Problem to solve
Look through the material below. Return exactly the lines from the one with "Given: Open the tenor.com hakan-gif link" through the one with "Click the Eterna", both included.

Available data
►

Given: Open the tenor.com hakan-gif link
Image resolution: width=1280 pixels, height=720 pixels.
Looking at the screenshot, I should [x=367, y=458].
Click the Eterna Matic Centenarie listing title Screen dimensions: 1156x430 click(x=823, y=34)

◄
►

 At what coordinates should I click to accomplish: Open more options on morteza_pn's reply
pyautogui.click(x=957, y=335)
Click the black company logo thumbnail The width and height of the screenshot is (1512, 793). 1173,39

◄
►

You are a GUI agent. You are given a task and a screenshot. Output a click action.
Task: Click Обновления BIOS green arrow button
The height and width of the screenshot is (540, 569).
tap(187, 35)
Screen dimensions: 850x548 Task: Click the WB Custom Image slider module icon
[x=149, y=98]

◄

Written answer
Given: Open the tenor.com hakan-gif link
Image resolution: width=1280 pixels, height=720 pixels.
Looking at the screenshot, I should [x=367, y=458].
Click the Eterna Matic Centenarie listing title Screen dimensions: 1156x430 click(x=823, y=34)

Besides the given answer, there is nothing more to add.